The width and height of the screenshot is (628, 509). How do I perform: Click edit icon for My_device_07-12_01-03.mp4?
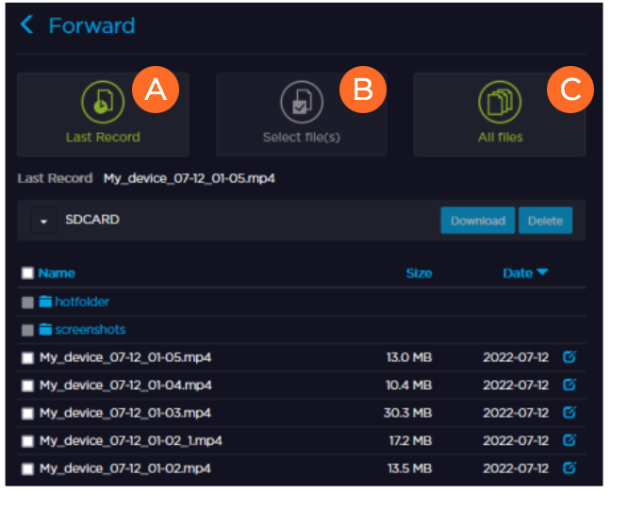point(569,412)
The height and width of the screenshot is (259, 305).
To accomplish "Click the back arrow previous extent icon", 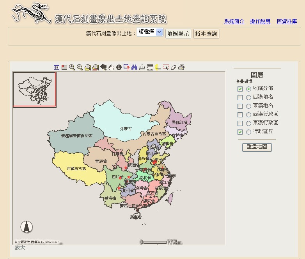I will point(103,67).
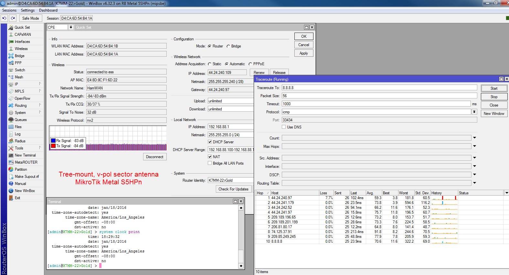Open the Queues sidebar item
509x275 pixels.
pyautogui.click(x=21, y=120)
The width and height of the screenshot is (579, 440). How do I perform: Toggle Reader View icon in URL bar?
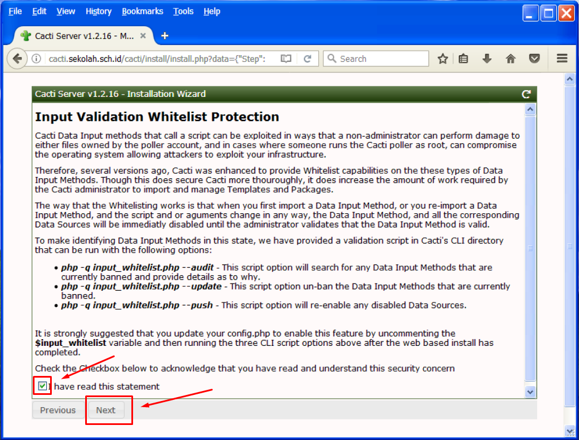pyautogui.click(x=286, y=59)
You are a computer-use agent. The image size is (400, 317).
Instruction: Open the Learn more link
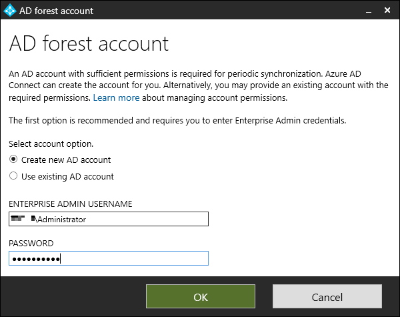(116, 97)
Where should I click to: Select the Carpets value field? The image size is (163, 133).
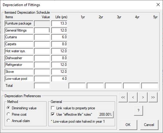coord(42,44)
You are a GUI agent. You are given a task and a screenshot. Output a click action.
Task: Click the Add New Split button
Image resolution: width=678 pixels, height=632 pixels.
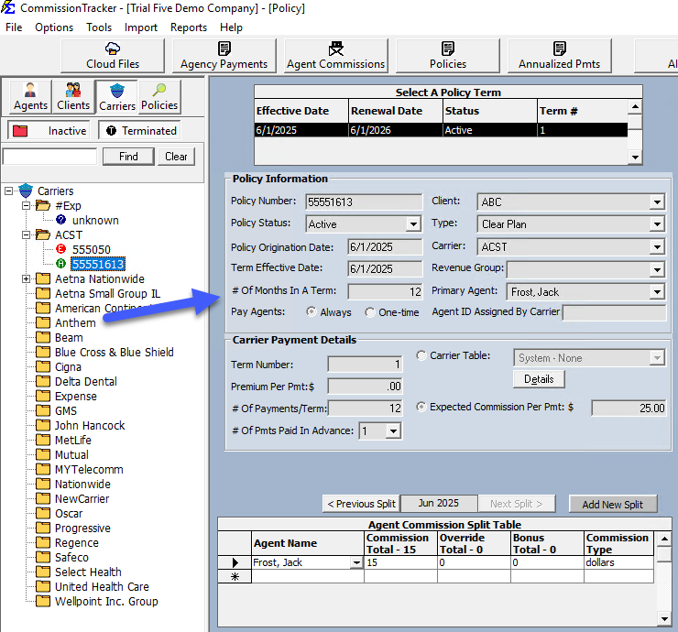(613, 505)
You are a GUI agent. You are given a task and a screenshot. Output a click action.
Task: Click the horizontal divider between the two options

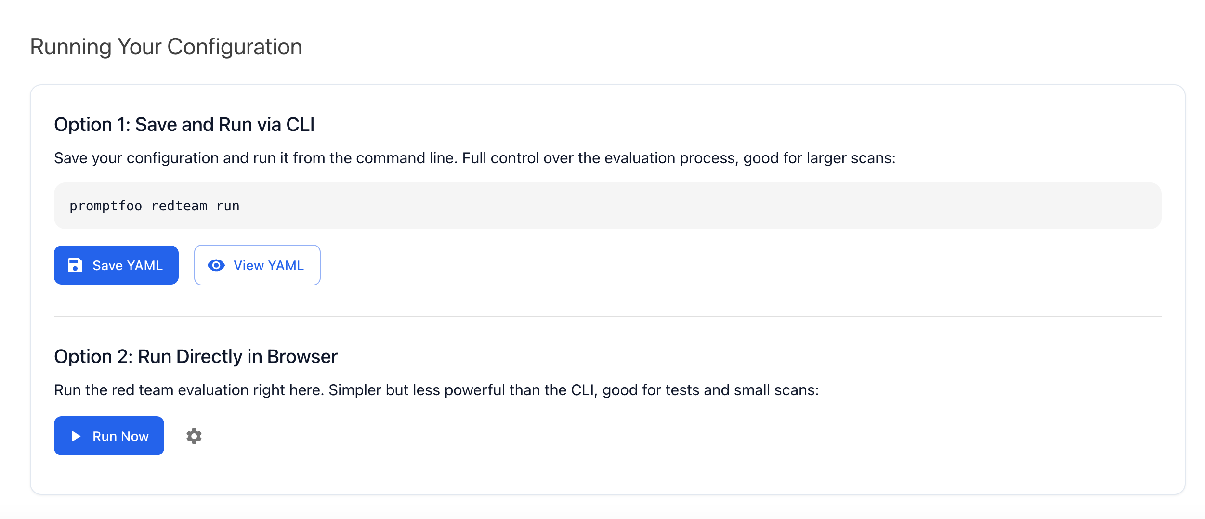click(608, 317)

• • •

- _Task statement_
Beginning with the line that holds "Image resolution: width=678" and ending with the last line of the material above, extract every line exactly, pictures excluded.

- _Task response_
Image resolution: width=678 pixels, height=632 pixels.
(613, 505)
You are a GUI agent. You are given a task and a screenshot. Output a click action.
Task: Click the horizontal divider between the two options

click(608, 317)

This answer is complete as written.